(Stored records)
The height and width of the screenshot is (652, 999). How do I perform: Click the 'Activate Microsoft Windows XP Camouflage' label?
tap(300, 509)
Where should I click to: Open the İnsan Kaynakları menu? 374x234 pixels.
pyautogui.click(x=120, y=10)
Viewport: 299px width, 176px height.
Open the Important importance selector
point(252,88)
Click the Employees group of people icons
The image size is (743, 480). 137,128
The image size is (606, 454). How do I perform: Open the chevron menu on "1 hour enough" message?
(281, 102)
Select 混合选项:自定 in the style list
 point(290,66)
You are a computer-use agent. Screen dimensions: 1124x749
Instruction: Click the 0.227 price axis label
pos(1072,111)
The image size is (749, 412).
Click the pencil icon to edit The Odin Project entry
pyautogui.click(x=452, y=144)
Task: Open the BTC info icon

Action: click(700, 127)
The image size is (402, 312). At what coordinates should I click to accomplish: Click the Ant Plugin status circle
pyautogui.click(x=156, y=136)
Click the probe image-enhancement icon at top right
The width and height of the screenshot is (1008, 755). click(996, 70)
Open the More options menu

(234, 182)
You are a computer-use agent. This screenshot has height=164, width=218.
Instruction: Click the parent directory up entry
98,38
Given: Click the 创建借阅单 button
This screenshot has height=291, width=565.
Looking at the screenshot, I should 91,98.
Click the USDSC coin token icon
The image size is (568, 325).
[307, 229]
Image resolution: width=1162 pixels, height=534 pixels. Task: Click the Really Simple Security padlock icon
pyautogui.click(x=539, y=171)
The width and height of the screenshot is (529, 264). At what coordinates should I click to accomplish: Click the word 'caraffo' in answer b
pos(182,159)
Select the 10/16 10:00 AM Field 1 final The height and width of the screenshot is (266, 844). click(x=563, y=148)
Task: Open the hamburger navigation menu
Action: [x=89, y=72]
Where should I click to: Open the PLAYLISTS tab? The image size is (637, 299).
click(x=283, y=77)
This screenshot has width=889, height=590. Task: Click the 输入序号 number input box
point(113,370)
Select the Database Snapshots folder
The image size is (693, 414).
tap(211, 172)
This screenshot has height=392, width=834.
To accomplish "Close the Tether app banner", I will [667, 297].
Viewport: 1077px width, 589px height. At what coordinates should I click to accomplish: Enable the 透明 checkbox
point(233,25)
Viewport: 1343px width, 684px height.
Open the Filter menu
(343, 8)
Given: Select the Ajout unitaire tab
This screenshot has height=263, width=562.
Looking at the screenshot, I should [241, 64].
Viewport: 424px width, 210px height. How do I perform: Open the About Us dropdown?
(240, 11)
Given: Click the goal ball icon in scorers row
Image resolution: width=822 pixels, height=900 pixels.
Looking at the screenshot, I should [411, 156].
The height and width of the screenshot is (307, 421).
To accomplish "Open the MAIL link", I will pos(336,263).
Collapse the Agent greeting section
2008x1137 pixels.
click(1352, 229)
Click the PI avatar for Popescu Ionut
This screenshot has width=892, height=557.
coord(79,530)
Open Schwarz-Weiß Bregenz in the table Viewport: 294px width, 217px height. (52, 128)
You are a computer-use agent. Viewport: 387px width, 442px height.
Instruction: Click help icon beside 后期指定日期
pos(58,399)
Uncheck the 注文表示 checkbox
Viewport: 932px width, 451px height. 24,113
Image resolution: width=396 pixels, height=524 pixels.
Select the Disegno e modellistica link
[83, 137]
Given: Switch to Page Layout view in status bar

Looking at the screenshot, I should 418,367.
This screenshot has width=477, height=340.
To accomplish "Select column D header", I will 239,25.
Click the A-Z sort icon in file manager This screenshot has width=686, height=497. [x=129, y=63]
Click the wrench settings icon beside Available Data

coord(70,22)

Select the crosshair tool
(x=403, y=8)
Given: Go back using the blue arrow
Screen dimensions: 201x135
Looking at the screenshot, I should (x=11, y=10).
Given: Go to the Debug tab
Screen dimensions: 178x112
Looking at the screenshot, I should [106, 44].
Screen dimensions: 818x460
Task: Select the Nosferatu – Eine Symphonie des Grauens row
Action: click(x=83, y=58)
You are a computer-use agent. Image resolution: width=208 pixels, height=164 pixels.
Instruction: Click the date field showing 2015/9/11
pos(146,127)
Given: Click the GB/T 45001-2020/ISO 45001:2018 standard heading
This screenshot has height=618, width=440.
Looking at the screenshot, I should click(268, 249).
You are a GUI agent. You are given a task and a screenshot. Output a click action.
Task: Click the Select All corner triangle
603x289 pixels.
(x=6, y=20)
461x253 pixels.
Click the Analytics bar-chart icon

* How to complete this task: Retype exactly, and only, the lines above from the one where "Task: Open the BTC info icon" occurs up to and including the one where "Given: Click the 创建借阅单 button" occurs.

* Exercise answer:
Task: Open the BTC info icon

Action: click(700, 127)
The image size is (402, 312). At what coordinates should I click to accomplish: Click the Ant Plugin status circle
pyautogui.click(x=156, y=136)
Click the probe image-enhancement icon at top right
The width and height of the screenshot is (1008, 755). click(996, 70)
Open the More options menu

(234, 182)
You are a computer-use agent. This screenshot has height=164, width=218.
Instruction: Click the parent directory up entry
98,38
Given: Click the 创建借阅单 button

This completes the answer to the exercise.